▶ **Source data**:
☆ ☆ ☆ ☆ ☆

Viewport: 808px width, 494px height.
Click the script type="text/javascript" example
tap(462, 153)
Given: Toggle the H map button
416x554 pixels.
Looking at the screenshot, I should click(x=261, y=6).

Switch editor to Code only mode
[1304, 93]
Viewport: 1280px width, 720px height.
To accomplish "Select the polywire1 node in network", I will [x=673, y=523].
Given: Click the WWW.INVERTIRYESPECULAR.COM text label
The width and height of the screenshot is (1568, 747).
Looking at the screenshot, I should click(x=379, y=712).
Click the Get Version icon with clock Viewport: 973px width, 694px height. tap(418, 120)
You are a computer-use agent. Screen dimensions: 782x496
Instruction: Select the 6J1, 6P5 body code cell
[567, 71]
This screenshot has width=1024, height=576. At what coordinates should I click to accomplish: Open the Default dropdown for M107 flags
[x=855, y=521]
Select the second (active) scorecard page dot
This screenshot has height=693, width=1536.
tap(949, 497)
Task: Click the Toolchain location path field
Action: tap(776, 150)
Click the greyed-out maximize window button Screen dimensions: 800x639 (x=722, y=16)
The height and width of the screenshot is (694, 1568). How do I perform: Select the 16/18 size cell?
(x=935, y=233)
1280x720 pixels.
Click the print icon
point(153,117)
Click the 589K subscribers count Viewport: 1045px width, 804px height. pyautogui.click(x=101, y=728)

☆ ☆ ☆ ☆ ☆

▶ **Task details**:
Format all of the records above as a numbered list, one line per item, leaving out any blank lines.

▶ **The output**:
1. Viewport: 808px width, 494px height.
2. Click the script type="text/javascript" example
3. tap(462, 153)
4. Given: Toggle the H map button
5. 416x554 pixels.
6. Looking at the screenshot, I should click(x=261, y=6).
7. Switch editor to Code only mode
8. [1304, 93]
9. Viewport: 1280px width, 720px height.
10. To accomplish "Select the polywire1 node in network", I will [x=673, y=523].
11. Given: Click the WWW.INVERTIRYESPECULAR.COM text label
12. The width and height of the screenshot is (1568, 747).
13. Looking at the screenshot, I should click(x=379, y=712).
14. Click the Get Version icon with clock Viewport: 973px width, 694px height. tap(418, 120)
15. You are a computer-use agent. Screen dimensions: 782x496
16. Instruction: Select the 6J1, 6P5 body code cell
17. [567, 71]
18. This screenshot has width=1024, height=576. At what coordinates should I click to accomplish: Open the Default dropdown for M107 flags
19. [x=855, y=521]
20. Select the second (active) scorecard page dot
21. This screenshot has height=693, width=1536.
22. tap(949, 497)
23. Task: Click the Toolchain location path field
24. Action: tap(776, 150)
25. Click the greyed-out maximize window button Screen dimensions: 800x639 (x=722, y=16)
26. The height and width of the screenshot is (694, 1568). How do I perform: Select the 16/18 size cell?
27. (x=935, y=233)
28. 1280x720 pixels.
29. Click the print icon
30. point(153,117)
31. Click the 589K subscribers count Viewport: 1045px width, 804px height. pyautogui.click(x=101, y=728)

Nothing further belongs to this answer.